The Cayman Islands are an island group in the Caribbean Sea, located ninety miles south of Cuba. It features outstanding coral reefs and clear waters, making it a favorite destination for divers. The Caymans also feature attractive beaches, many restaurants, and tourist-friendly resorts. Grand Cayman is the largest island and home to most of the population and tourism attractions facilities; the other two islands – Little Cayman and Cayman Brac – are called the “sister islands” by locals and are also tourist destinations.
Experiencing the Cayman Islands
Grand Cayman’s attractions include Seven Mile Beach, considered one of the Caribbean’s most beautiful beaches. The Grand Cayman public beach offers changing and restrooms, showers, a kids' playground, beach huts, a water sports operator, and Calico Jacks Beach Bar for food and drinks. The Spotts beach is great for getting away from the crowds; surrounded by cliffs with white beaches, the beach also features a barrier reef that keeps waters calm year-round. Huts and benches are available for use. Located on South Sound, Smith Cove beach offers the convenience of being close to the cruise port to allow for more time enjoying the sun, sand, and sea. There are restrooms, picnic benches, and showers plus snorkeling opportunities.
Other Grand Cayman attractions include 65-acre Queen Elizabeth II Botanic Park, and the National Trust’s Mastic Trail, a two-mile footpath through unspoiled woodlands in North Side. George Town features the Cayman Islands National Museum, and the Pedro St. James Historic Site is found in Savannah. Rum Point is a beachside location featuring majestic Casuarina trees; visitors here can enjoy the beach, sample a locally produced snack or a la carte meal, or take a dip in the crystal clear sea.
Diving is the activity of choice in Cayman Brac. The newest diver attraction is the wreck of the 330-foot Captain Keith Tibbetts, a Russian-built, Cuban naval frigate which sank off Cayman Brac’s northwest coast in September 1996. The wreck has become a subterranean home for a variety of marine life; and there are two other small wrecks off the Brac’s coast.
Shore-side attractions include the Cayman Brac Museum at Stake Bay and a variety of inspiring caves including Rebecca’s Cave, Peter’s Cave, and Halfway Ground Cave. There are also nature trails; a mile-long nature trail on the bluff adjacent to the Cayman Brac’s 281-acre Parrot Reserve opened in 1996. The area also features small and charming homes restored in traditional maritime-inspired architectural styles. Vacationers seeking simple relaxation can enjoy the solitude of any of Cayman Brac’s quiet beaches. The Sister Islands feature more than 200 bird species, and bird-watching has long been an under-appreciated attraction of this tiny island.

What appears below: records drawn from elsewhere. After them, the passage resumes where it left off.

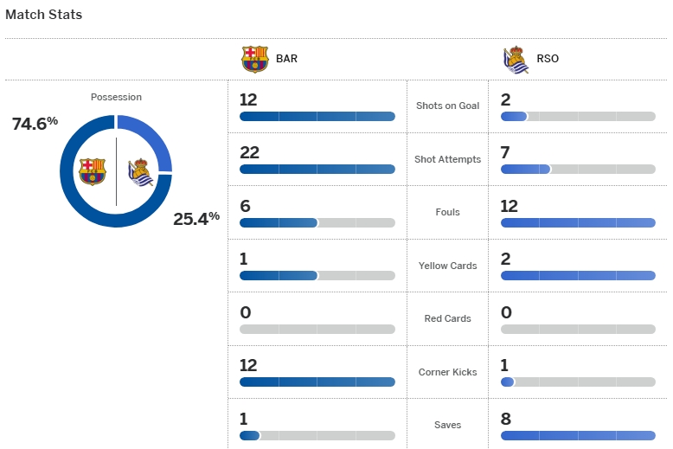Click Barcelona's Shots on Goal bar
This screenshot has width=673, height=449.
coord(317,116)
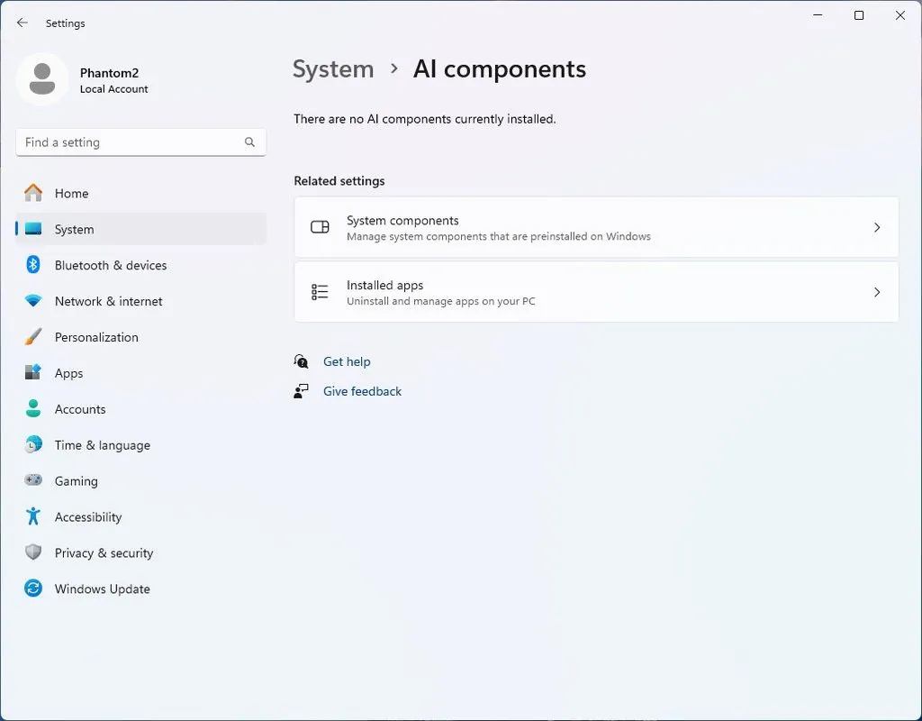
Task: Click the Phantom2 user avatar icon
Action: coord(42,79)
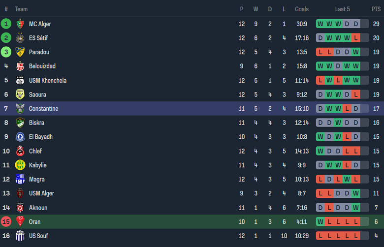Click the USM Khenchela logo
The image size is (384, 247).
20,81
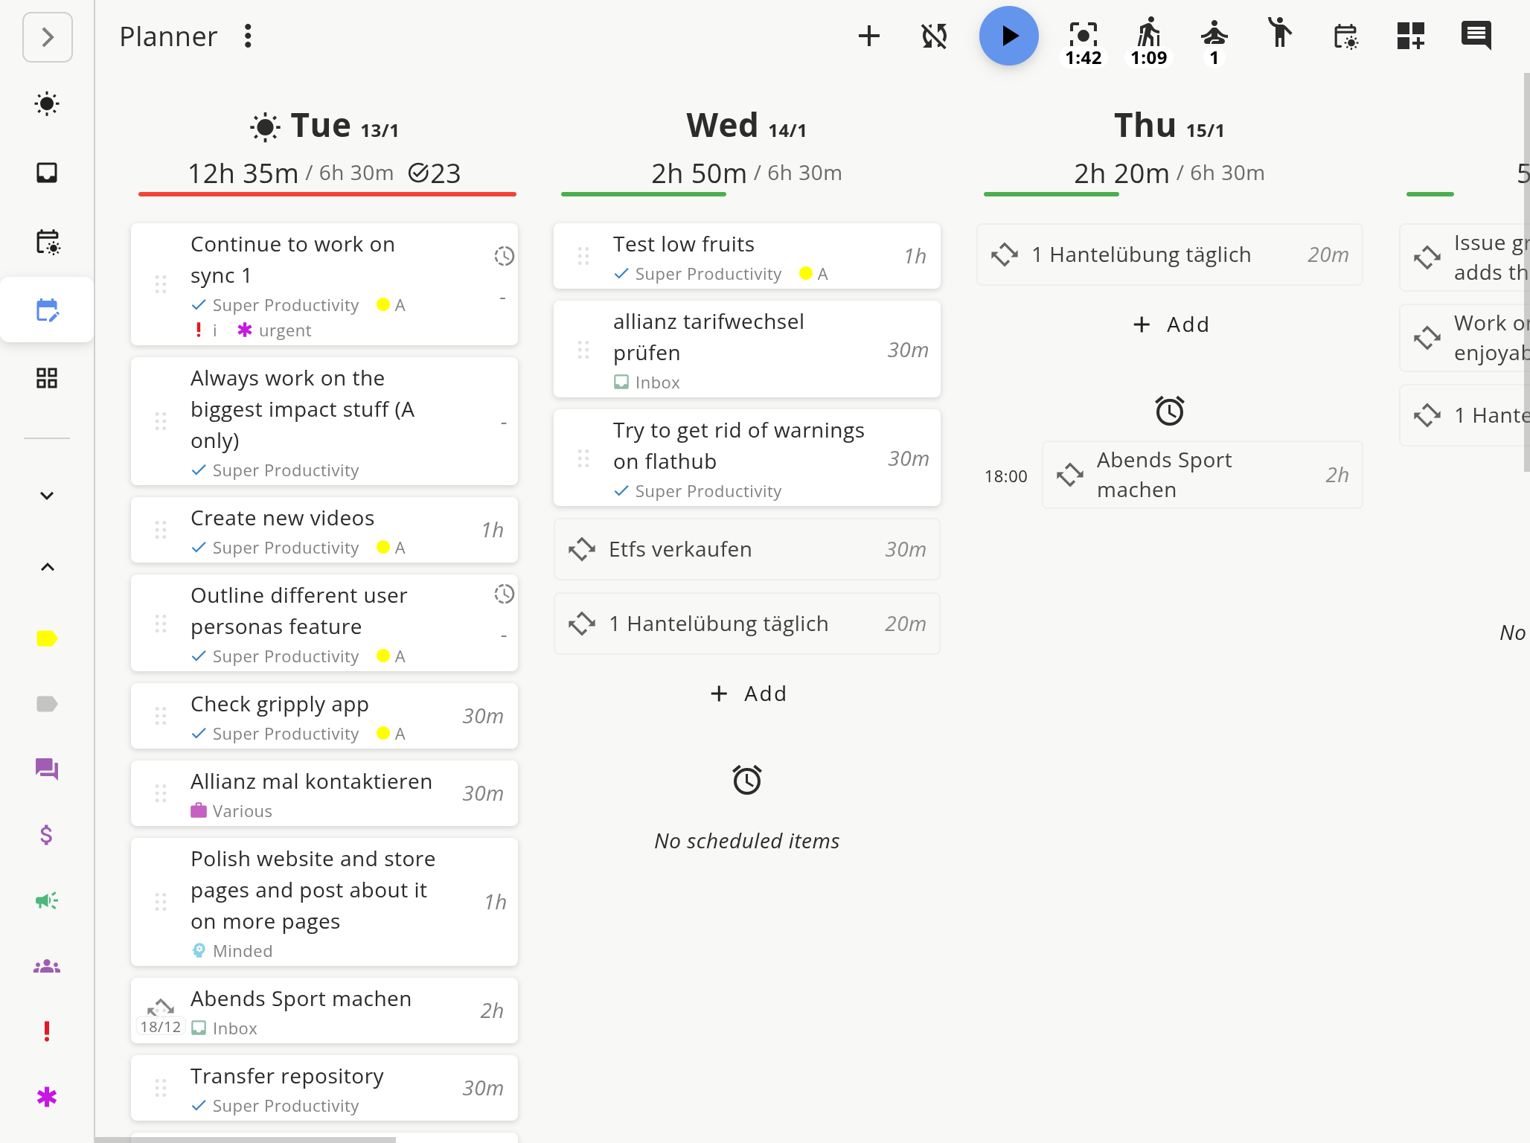Click Add under Thursday's schedule
Screen dimensions: 1530x1143
(x=1171, y=324)
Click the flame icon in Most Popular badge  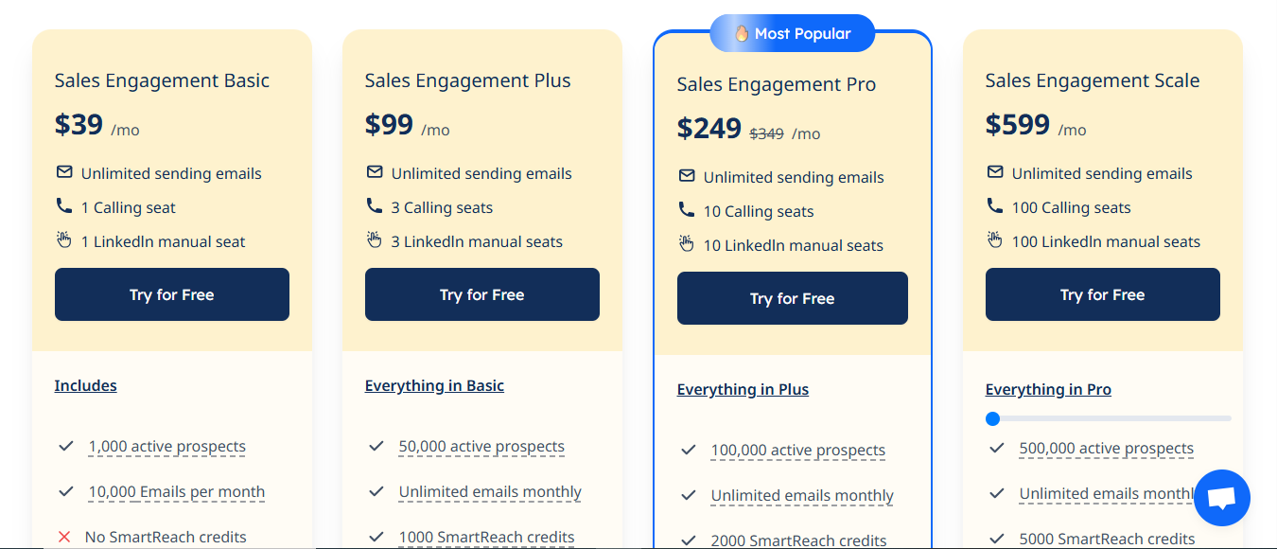coord(743,33)
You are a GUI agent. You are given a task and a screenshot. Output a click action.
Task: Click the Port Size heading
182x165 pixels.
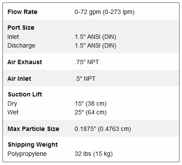pyautogui.click(x=21, y=28)
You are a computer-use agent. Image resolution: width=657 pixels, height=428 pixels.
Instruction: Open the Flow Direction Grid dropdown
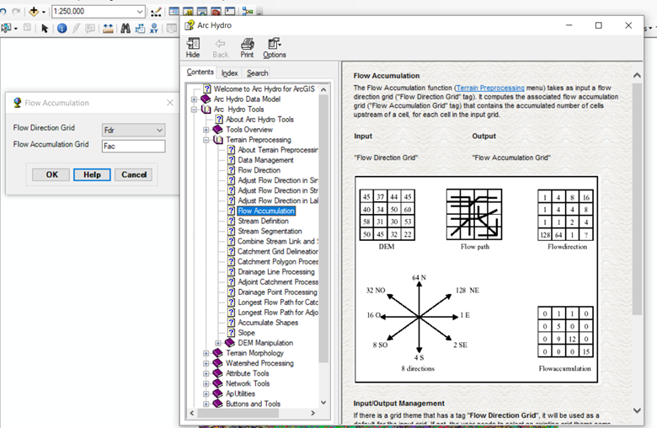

Little Cayman offers exceptional fishing opportunities featuring bonefish, small tarpon, and permit. The best fishing is found particularly in Cayman Brac’s South Hole Sound lagoon. Also, the 15-acre Tarpon Pond is normally filled with small, but feisty, gamefish.
Little Cayman also has the Caribbean’s largest known breeding colony of the Red-Footed Booby birds (more than 5,000) and a breeding colony of frigate birds and large heronry. The 203-acre Booby Pond Nature Reserve is under National Trust protection. Little Cayman also has its own museum, located across from the Booby Pond Nature Reserve.